Ma quali sono le dimensioni della mancata cooperazione? Dove comincia e dove finisce? Il gruppo sugli ostaggi durante il rapimento di Sgrena tiene tutti i contatti con gli italiani: «Seguivamo attentamente il caso: sapevamo che era da pagina uno in Italia». Vuol dire che il governo italiano da una parte teneva i contatti e dall’altra vi nascondeva cosa faceva? «Esatto: il governo italiano operò su un doppio binario». Un dettaglio tuttavia rivela almeno un contatto fra Calipari e gli Usa quel giorno: Calipari arriva a Baghdad in aereo e per atterrare ha bisogno come tutti del permesso degli americani; pare inoltre che fosse accompagnato da un uomo dell’esercito Usa: è andata così? «Corretto». Allora non è del tutto vero che gli americani non sapessero nulla? «Il mondo, questo mondo, è pieno di gente che va in giro dicendo che fa una cosa e ne fa un’altra. Noi non eravamo informati di cosa Calipari venisse a fare». Una vera e propria trama di doppio gioco, dunque. L’uomo scuote la testa: cosa ha portato a questo pericoloso passaggio? Avrà analizzato, dopo tutto questo tempo, le ragioni…. «Io non ho una analisi: ho una opinione precisa», interrompe. «Tutto alla fine si riduce a un grande Ego, l’uomo che è venuto qui lo ha fatto perché pensava di poterlo fare… e se questo era funzionale a far avanzare una carriera, molte carriere, o la politica del governo, non so e non sarò mai in grado di saperlo. Ma questo è il punto». Il punto, arriva, infine: «C’è stata troppa politica in questa storia: una inchiesta che avrebbe potuto far ammettere errori fra alleati, è stata invece rapita da interessi politici.

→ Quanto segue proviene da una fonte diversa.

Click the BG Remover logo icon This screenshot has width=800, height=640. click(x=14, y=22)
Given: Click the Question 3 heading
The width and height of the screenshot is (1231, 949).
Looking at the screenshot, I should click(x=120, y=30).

Quello che è stato un dramma è divenuto uno scontro politico. Con una differenza: che Calipari è morto, ma il giovane soldato è ancora vivo, e per lui forse si può trovare una via d’uscita». Dovremmo allora, noi italiani, rinunciare a stabilire ogni responsabilità? «Il governo italiano dovrebbe riaprire questo caso, guardarci bene dentro. Capisco che gli italiani abbiano bisogno di qualcuno a cui accollare la responsabilità. Lo farei anche io. Ma è troppo facile mettere sulle spalle di un giovane soldato americano una grande tragedia come quella avvenuta».
Mancano - obbligatorie - solo un paio di domande. Pensa che il centro sinistra oggi al governo in Italia aiuterà un chiarimento del caso? «Non è mia intenzione entrare nel merito della politica». E’ consapevole che il generale Pollari, il capo del Sismi, non è più al suo posto? «Certamente».